**Exercise task:** Format the items as a numbered list, from the line with "Viewport: 480px width, 480px" up to and including the line with "the Moeda dropdown", leaving out blank lines and the pictures.

**Input for this task:**
■ ■ ■ ■
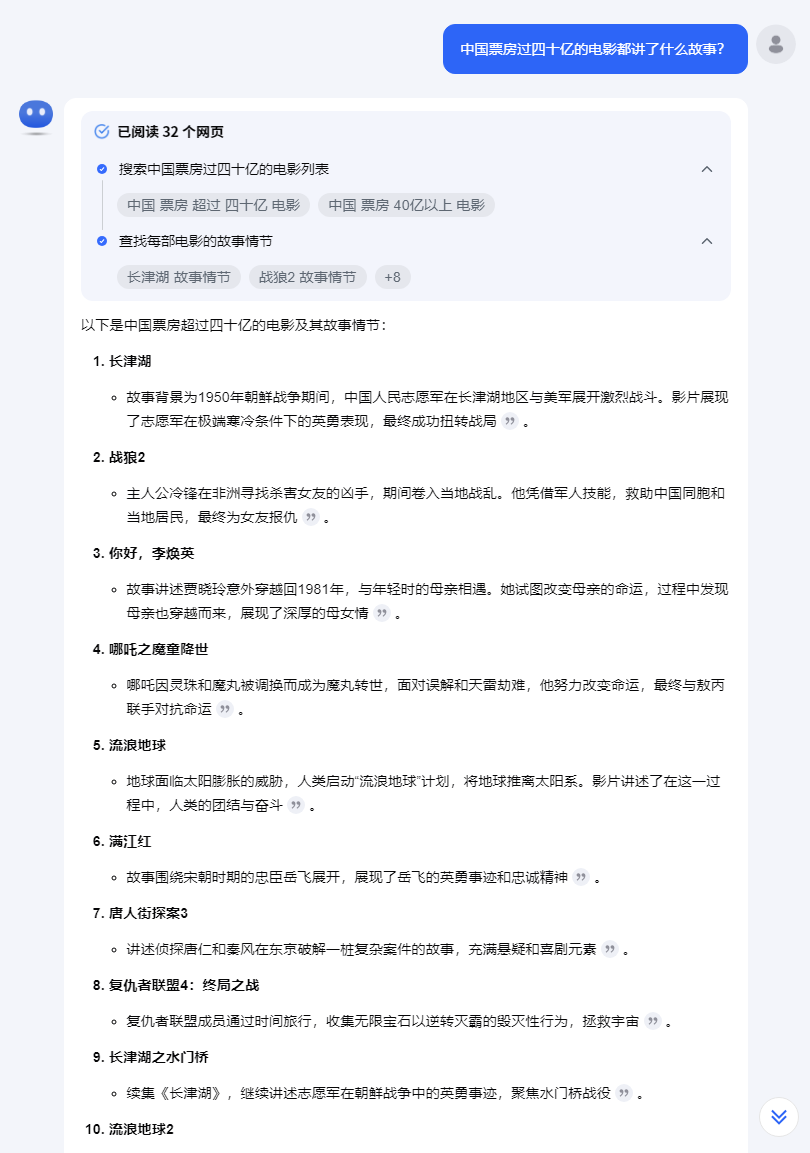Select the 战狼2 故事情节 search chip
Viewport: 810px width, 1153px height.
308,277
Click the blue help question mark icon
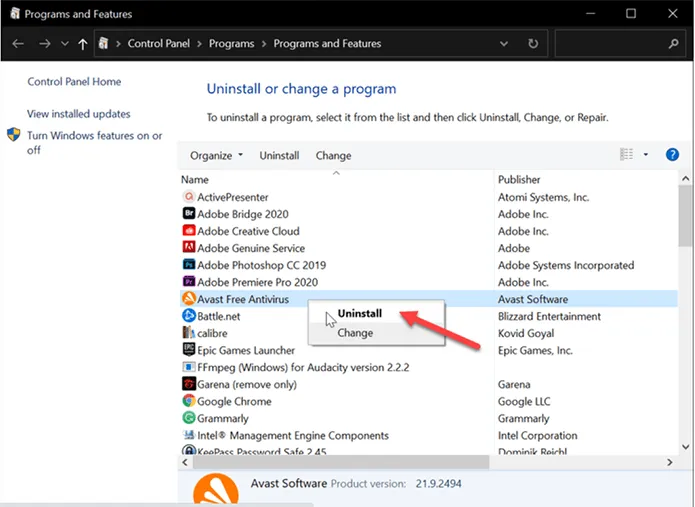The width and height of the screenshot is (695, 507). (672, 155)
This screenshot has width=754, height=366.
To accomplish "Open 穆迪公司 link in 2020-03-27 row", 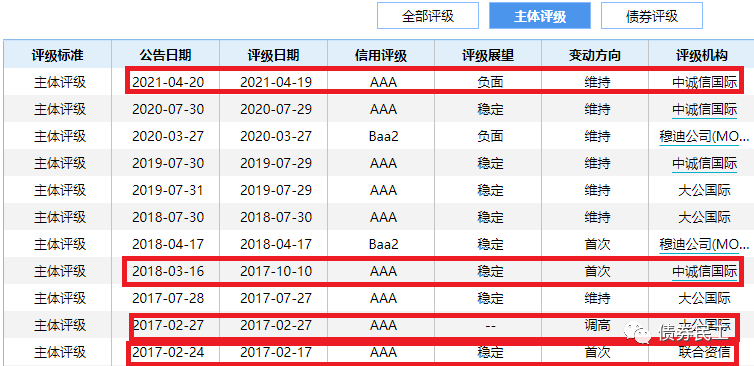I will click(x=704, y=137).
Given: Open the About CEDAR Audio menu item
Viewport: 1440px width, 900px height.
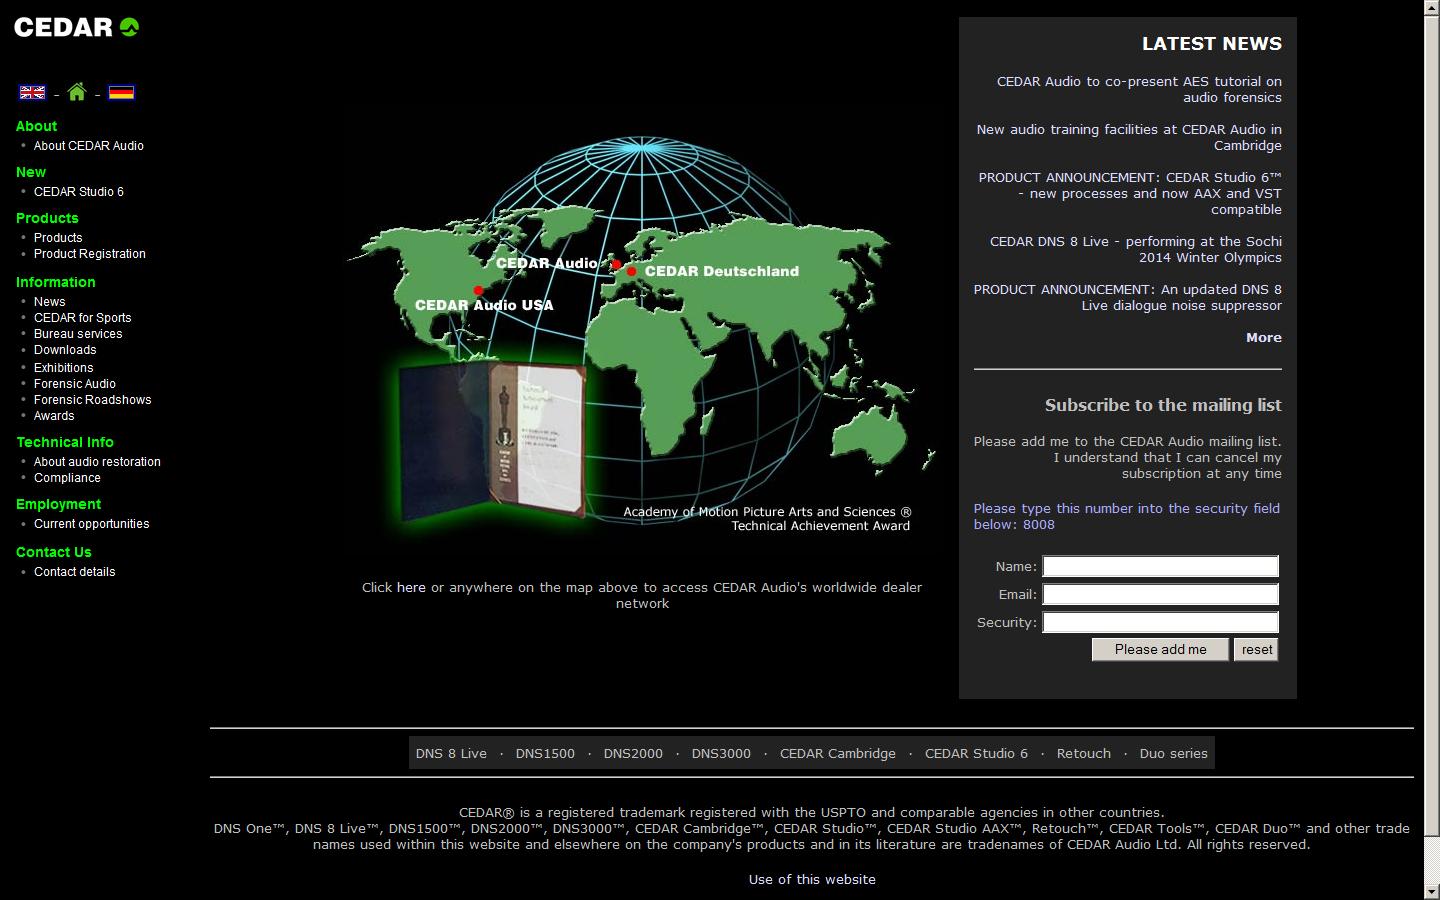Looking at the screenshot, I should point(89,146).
■ ■ ■ ■
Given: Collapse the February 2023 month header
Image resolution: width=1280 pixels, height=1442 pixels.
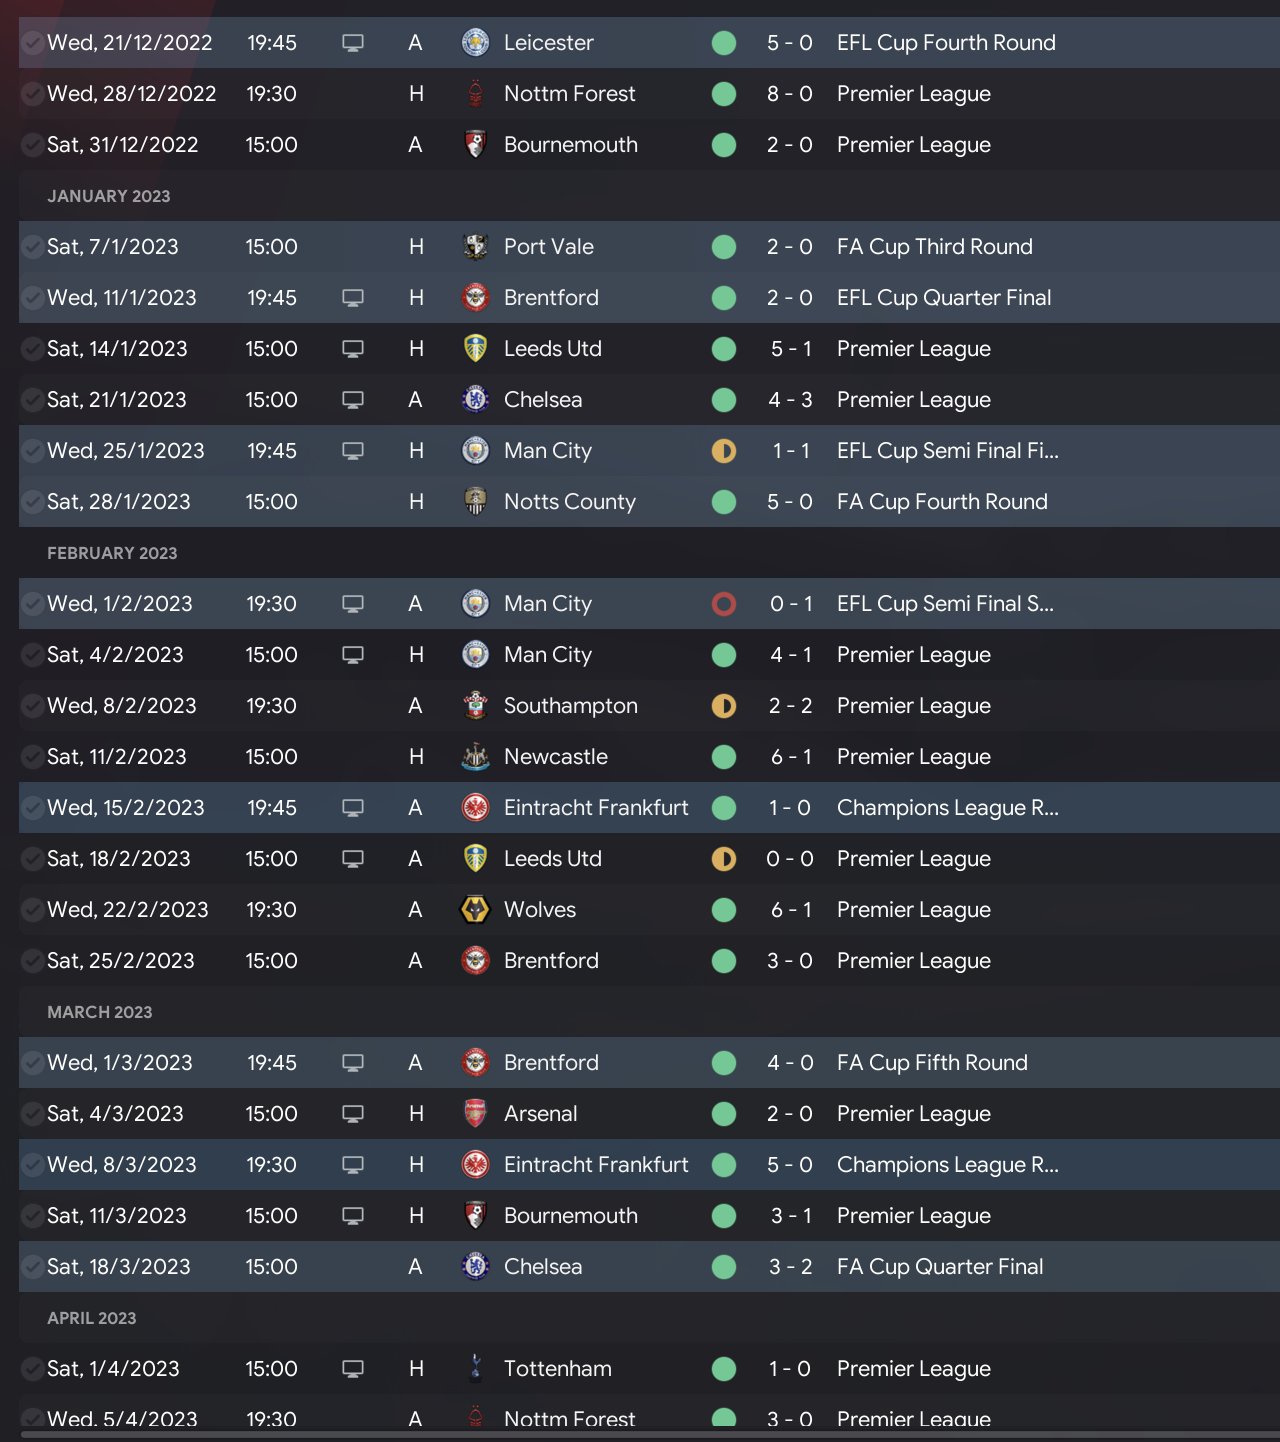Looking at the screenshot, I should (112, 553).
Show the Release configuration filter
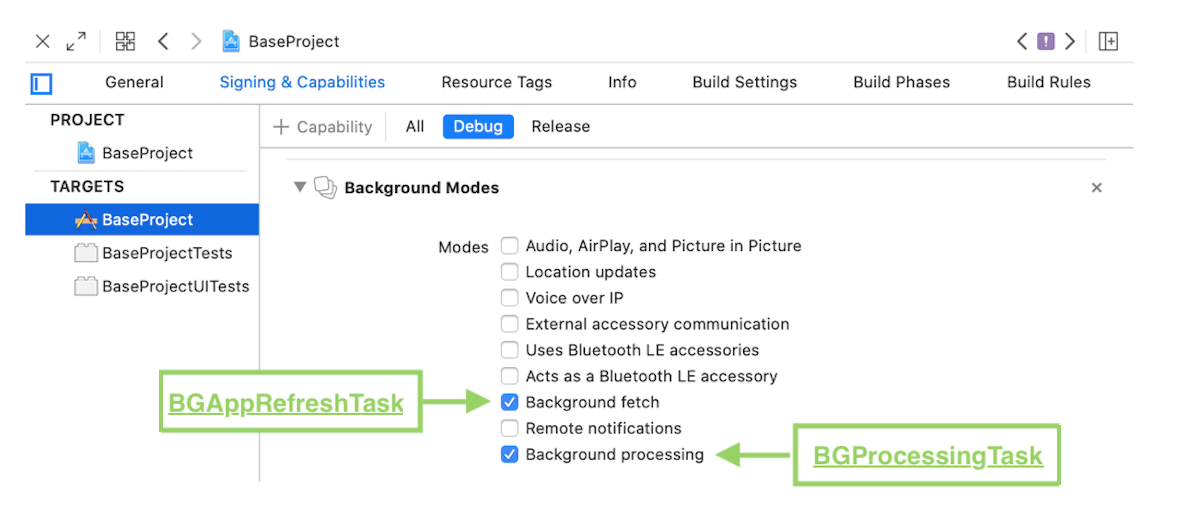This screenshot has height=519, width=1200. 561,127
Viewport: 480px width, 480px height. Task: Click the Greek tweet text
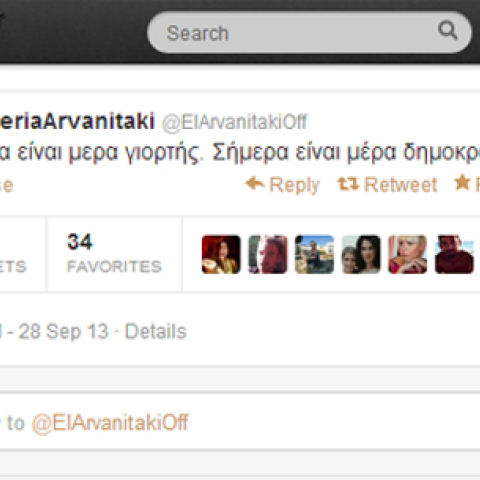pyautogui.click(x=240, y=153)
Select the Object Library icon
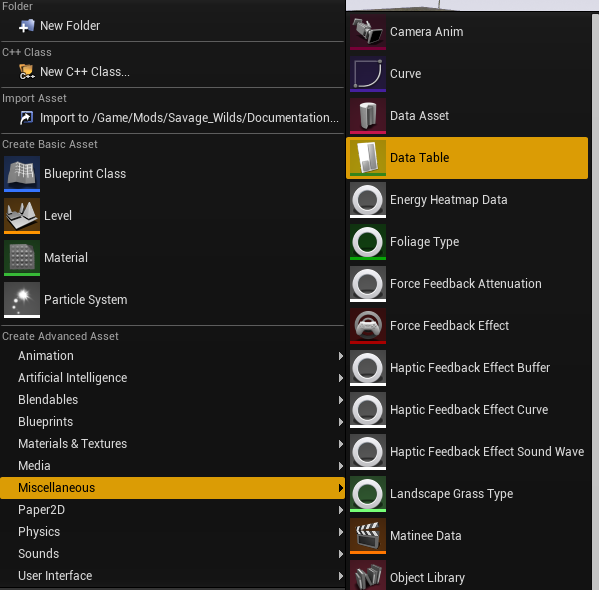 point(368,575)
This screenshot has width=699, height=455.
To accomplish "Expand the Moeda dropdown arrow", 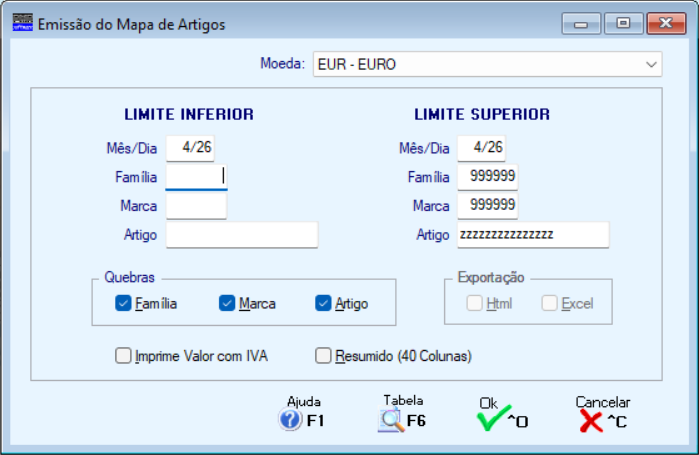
■ ■ ■ ■
**Exercise response:**
1. Viewport: 480px width, 480px height. Task: Click the Greek tweet text
2. pyautogui.click(x=240, y=153)
3. Select the Object Library icon
4.  point(368,575)
5. This screenshot has width=699, height=455.
6. To accomplish "Expand the Moeda dropdown arrow", 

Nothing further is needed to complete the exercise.